• PROBLEM TO WORK ON
Carry on the article about University of Toronto courses on sex and love, writing on from its final sentence.

• EXERCISE PASSAGE

-------------------------

CLA222 — Sex, Death, and Poetry explores the theme of sex in ancient Greek and Roman texts across genres, from epics to tragedies, while FCS292 — Love, Sex, and Desire in French Literature and Cinema does so in French literature and cinema from the 18th to the 20th centuries.
UNI104 — Sex in the City, specifically designed and restricted to first-year students, examines “what ‘sex’ means to Toronto’s varied, multicultural communities,” while JPS378 — Sex and the State covers topics such as “neoliberalism and BDSM.”
UTSC students can take ANTC09 — Sex, Love, and Intimacy: Anthropological Approaches to Kinship and Marriage or PHLB12H3 — Philosophy of Sexuality, while science lovers can find what they’re looking for in PSY354 — The Biopsychology of Sex at UTM.
More than quirky electives
One course that covers everything from “Sexual Utopias” to the “Hardcore Pornographic Feature” is CIN213 — Cinema & Sensation II: Sex. The class is currently taught by Roshaya Rodness, a sessional lecturer at the Cinema Studies Institute.
“Not every film department has a course like this for undergraduates,” Rodness — whose syllabus lists over 45 films spanning 11 topics — wrote in an email to The Varsity, “I think our students appreciate what a special opportunity it is to watch films so guarded by censorship and that aren’t always available for public viewing.”
Exploring these niche films with students is part of the excitement of teaching the course for Rodness.
“I [really] enjoy teaching short experimental cinema… It’s been a source of really radical sexual expression that you’re not going to see [at] Cineplex.” While acknowledging this, Rodness still noted that there are many new releases. “With Babygirl in theatres right now, I am also excited to teach the psychosexual thriller after reading week.”
Beyond the screen, there are many courses discussing love and sex for book lovers at U of T. In an email to The Varsity, Xianwei Wu — an assistant professor with the book & media studies program — said her goal is to “help students understand that BL [Boys’ Love] can be a serious field of academic study” through her course, BMS434 — Boys’ Love and the Culture of Desire.

-------------------------

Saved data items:
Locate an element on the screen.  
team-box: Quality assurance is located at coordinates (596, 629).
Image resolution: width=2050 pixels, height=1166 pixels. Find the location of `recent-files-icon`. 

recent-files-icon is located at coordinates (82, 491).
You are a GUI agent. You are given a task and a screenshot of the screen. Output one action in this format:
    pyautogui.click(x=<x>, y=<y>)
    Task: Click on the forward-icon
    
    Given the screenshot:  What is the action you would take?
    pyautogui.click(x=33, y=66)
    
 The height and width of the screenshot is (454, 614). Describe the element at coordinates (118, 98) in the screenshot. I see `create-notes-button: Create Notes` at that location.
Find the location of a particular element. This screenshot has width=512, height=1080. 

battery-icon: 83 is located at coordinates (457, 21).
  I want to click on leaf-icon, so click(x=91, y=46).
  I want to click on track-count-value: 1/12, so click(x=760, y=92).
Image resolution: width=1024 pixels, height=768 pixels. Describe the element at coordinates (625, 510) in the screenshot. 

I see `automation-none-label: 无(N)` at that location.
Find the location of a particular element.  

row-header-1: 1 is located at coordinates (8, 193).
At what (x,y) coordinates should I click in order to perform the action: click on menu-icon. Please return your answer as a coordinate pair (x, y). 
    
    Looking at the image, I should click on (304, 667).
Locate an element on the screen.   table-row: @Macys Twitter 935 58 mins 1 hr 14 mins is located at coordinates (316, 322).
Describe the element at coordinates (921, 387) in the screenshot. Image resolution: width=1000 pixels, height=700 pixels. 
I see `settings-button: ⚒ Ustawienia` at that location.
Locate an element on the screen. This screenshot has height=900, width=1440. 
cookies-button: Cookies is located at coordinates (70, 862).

-------------------------

• REPLY
“Boys Love is basically a genre of gay romance written primarily for women by women [that] originated in Japan,” Wu explained. The course covers the cultural and social implications of BL as well as, “the actual tropes of the genre and specific BL works, including eccentric tropes like male pregnancies and the omegaverse, but also serious topics like dubious consent and domestic violence.”
These courses aren’t just quirky electives to take to fulfill breadth requirements. Rodness discussed the importance of her courses in “being able to examine the cinema as a conversation we have about sexuality encourages us to consider how it has shaped economic and political spheres.”
“Politicians have found an effective scapegoat in trans people to assuage the consequences of global economic disparity,” Rodness expressed, stating that her course “provides a useful vocabulary for making sense of the complexity of today’s identity politics.”
Wu wrote that her students were particularly focused on the ways “BL (also queer culture in general) has been censored or even criminalized in many parts around the world.” She shared that there were “some cases of Chinese BL authors being sentenced to prison as I was teaching the course last semester.”
But both Wu and Rodness ended on a hopeful note.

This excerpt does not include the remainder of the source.